» **Supplied text**:
+===+

POST Online Media Lite Edition



 

BG Group Q4 revenue decreased 2%, LNG delivered volumes up 110%

Staff writer |
BG Group plc fourth quarter revenue and other operating income decreased 2% to $4,300 million.

Article continues below






This reflects the significant fall in realised sales prices impacting both the Upstream and LNG Shipping & Marketing segments, offset by higher volumes in both segments and the start-up of liquefaction operations at Queensland Curtis LNG (QCLNG).

E&P production volumes were up 20% with LNG delivered volumes up 110%. EBITDA decreased 22% to $1,426 million. In the Upstream segment, EBITDA fell 12% to $1 072 million primarily reflecting the lower revenues partly offset by the increased contribution from liquefaction following the start-up of QCLNG operations.

In the LNG Shipping & Marketing segment, EBITDA fell 51% to $272 million as margins reduced primarily as a consequence of lower sales prices. The increased contribution from the Other activities segment eflects a reduction in the number of LNG cargoes in transit at the end of the fourth quarter.

EBIT decreased by $692 million to $473 million, reflecting the lower EBITDA and higher DD&A charges primarily as a result of increased E&P production and the start-up of QCLNG.

Net finance costs of $106 million included foreign exchange losses of $27 million (2014 net finance costs of $8 million included realised foreign exchange hedge losses of $13 million and other foreign exchange gains of $46 million).

Excluding the impact of foreign exchange, net finance costs increased by $38 million to $79 million, reflecting the reduction in the amount of interest on borrowings that can be capitalised against assets under construction following the start-up of QCLNG.

The group’s taxation for the quarter (excluding BG group’s share of joint venture and associates’ results and tax) was a credit of $56 million. This reflects the lower profit before tax, combined with the impact of a reduction in the group’s full year effective tax rate recognised in the quarter.

group earnings of $423 million and EPS of 12.4 cents both decreased 54%, with the reduction in EBIT and higher net finance costs only partially offset by the reduction in taxation.

Net cash flow from operating activities decreased by $101 million to $1 575 million as a result of lower Business Performance EBITDA and lower working capital inflows, partly offset by lower tax payments.

Capital investment on a cash basis was 28% lower at $1 732 million and was almost entirely in the Upstream segment ($1 722 million), where it comprised $1 594 million on development and other activities, and $128 million on exploration. The development spend was concentrated primarily in Brazil ($705 million) and Australia ($597 million).

Free cash flow improved by $597 million to a $348 million outflow, reflecting the reduction in capital investment, partly offset by the decrease in net cash flow from operating activities.

+===+

» **Exercises to complete**:
1. In the BG Group report, what happened to EBITDA in the LNG Shipping & Marketing segment?
2. Summarize the BG Group report in two sentences.
Answer from the BG Group report alone, without outside knowledge.

+===+

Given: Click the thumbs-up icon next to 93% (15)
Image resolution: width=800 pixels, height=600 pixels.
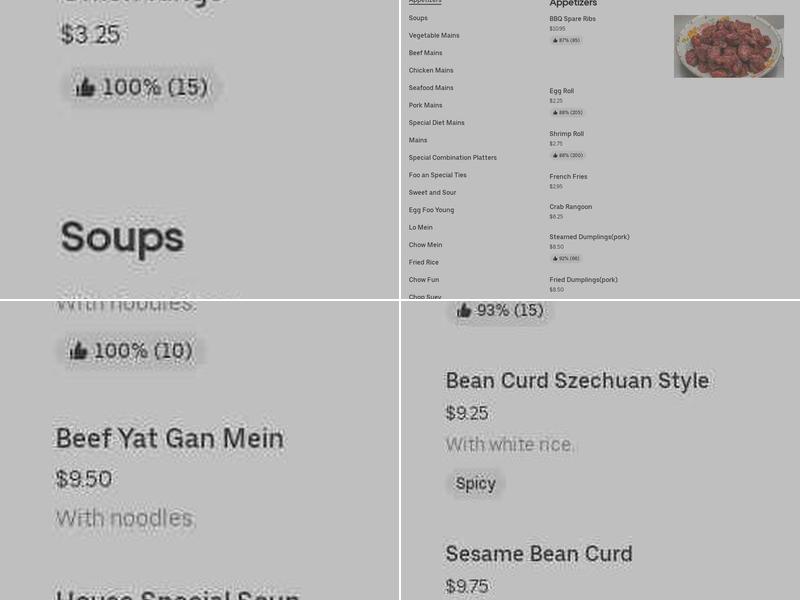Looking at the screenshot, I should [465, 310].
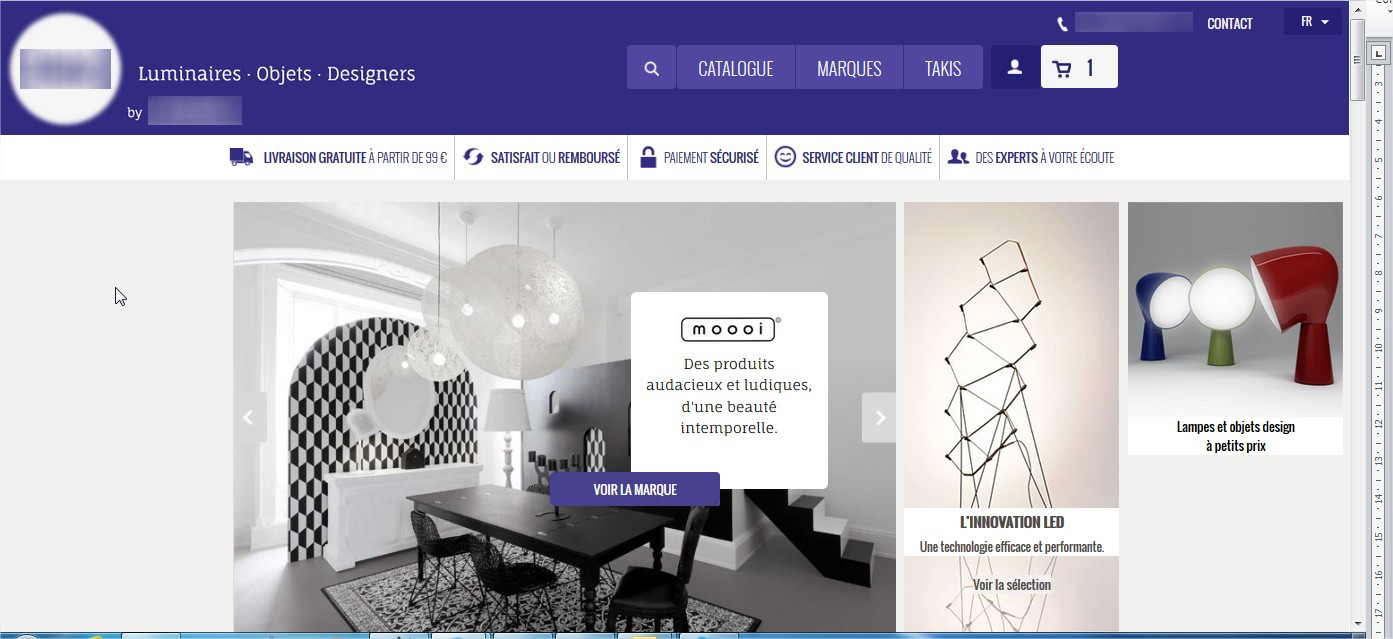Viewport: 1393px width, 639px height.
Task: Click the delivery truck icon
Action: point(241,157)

+===+

» **Solutions**:
1. It fell 51% to $272 million.

2. BG Group's fourth-quarter revenue and other operating income decreased 2% to $4,300 million, as a significant fall in realized sales prices was offset by higher volumes and the start-up of liquefaction at Queensland Curtis LNG. EBITDA decreased 22% to $1,426 million and earnings fell 54% to $423 million, while capital investment was 28% lower and free cash flow improved by $597 million to a $348 million outflow.